そう言ってサンソンは俺ごと左手のチェーンを戻す。向けられた切っ先が途轍もない速度でこちらに迫る中、俺は左脚を軸に体を捻り、背負い投げの要領でサンソンを投げ飛ばした。

 

奴はそのまま弧を描いて地面に叩き付けられ、その隙に刀を握り直した俺はサンソンに斬りかかる。

 

「舐めるな‼」

 

サンソンは再び両腕を放つ。だが俺は地に転がって躱し、鎖を両足に絡みつけたまま体ごと脚を旋回させて鎖を巻き取る。

 

「......こいつ‼」

 

サンソンは地面を旋回し続ける俺に巻き取られ、地面に引きずられながら叫ぶ。

 

そして刀が届く距離までサンソンの姿が近づくと同時に、鋭い一閃をその機体に叩き込んだ。

 

金属片と油が飛び散り、奴が動かなくなったのを確認した俺は脚に絡みついた鎖を斬って脱する。

 

「どうした......何故止めを刺さない」

 

サンソンは地面に横たわりながら呟く。

 

「お前に構ってる暇はない。それに今のお前は刀すら握れないガラクタだ」

 

「言うではないか。私は貴様の剣の腕、そして信念を折ることすら叶うことなく文字通り負けた。だがその不殺はいつか貴様の枷となり、より強大で邪悪な者への付け入る隙となる。いつまでそれを続けられるか見物だな」

 

サンソンの戯言を聞き流し、バーニスの方に向かうとそこには倒れた戦闘員とところどころ燃えた大地が広がっていた。

 

「......無事で何よりだよ」

 

「平気平気、こいつらよりも前に戦ったギャングの方が強かったまであるよ~」

 

にこやかにバーニスは答えた。
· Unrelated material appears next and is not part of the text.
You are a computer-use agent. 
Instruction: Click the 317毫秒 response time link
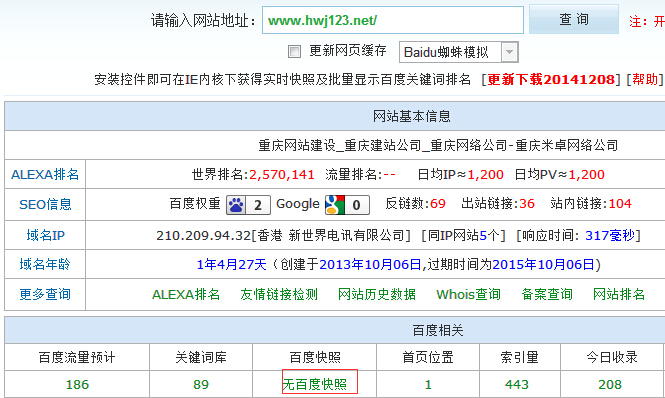tap(610, 235)
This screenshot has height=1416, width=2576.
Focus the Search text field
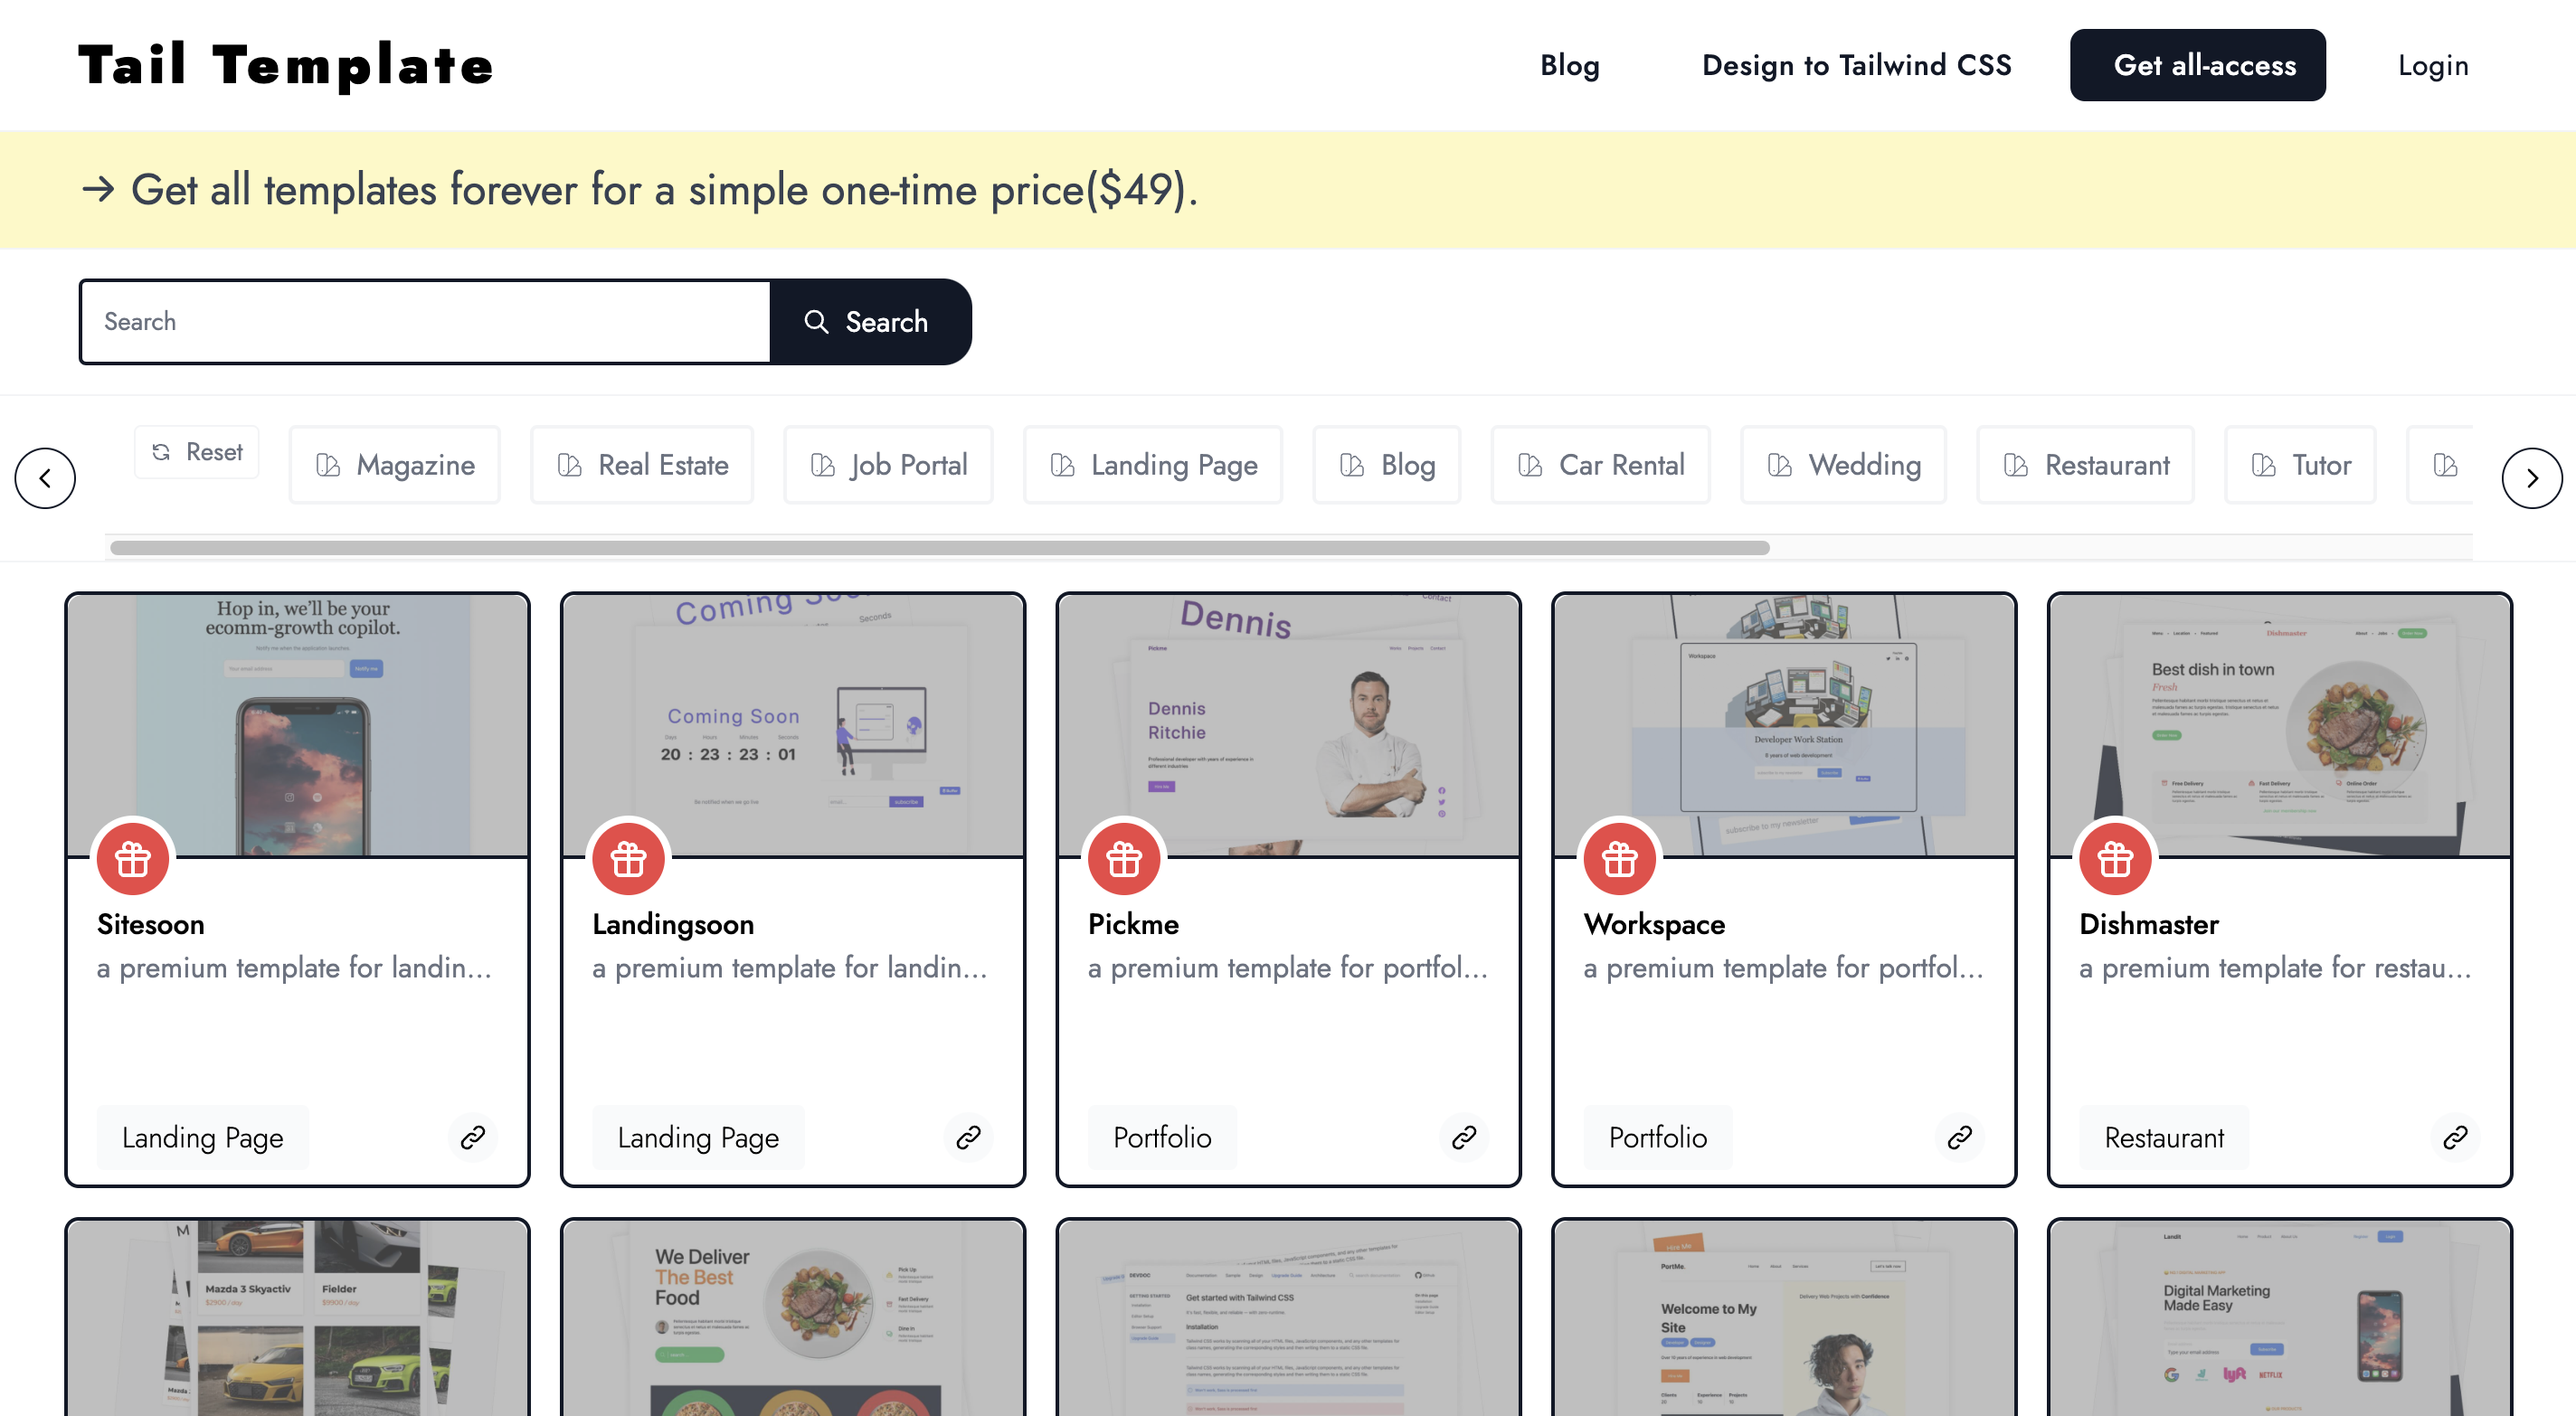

決して奴らも弱い訳ではなく、武装も潤沢であることを鑑みれば有象無象のホロウレイダーなど相手にならない程の実力者だろう。というかむしろこんな死闘があったにもかかわらず狂気が仄かに感じられる笑みを崩さない彼女の方が一番怖い。

 

「とにかく敵を片付けた以上、早く行こう。ホロウに行く前に報告と連絡もしておこう」

 

「そうだね......」

 

彼女が駆け出そうとした瞬間、後ろの戦闘員が急に立ち上がりナイフを掲げるとバーニスを抱きかかえ叫ぶ。

 

「ふざけんな!せめてこの女を道連れに」

 

──思考するよりも早く体が動く。いつの間にか俺は地を蹴り、刀を抜き払って男の右腕を一刀両断していた。

 

やがて男の苦悶に満ちた声とその図体が地に転がる音が響く。

 

「大丈夫か?血とかで汚れたりしてないか?」

 

俺は尻を痛そうにさするバーニスに尋ねる。

 

「......うん大丈夫!へっちゃらだよこんなの」

 

一瞬の戸惑いを見せた後、彼女はいつもと変わらない調子で答えた。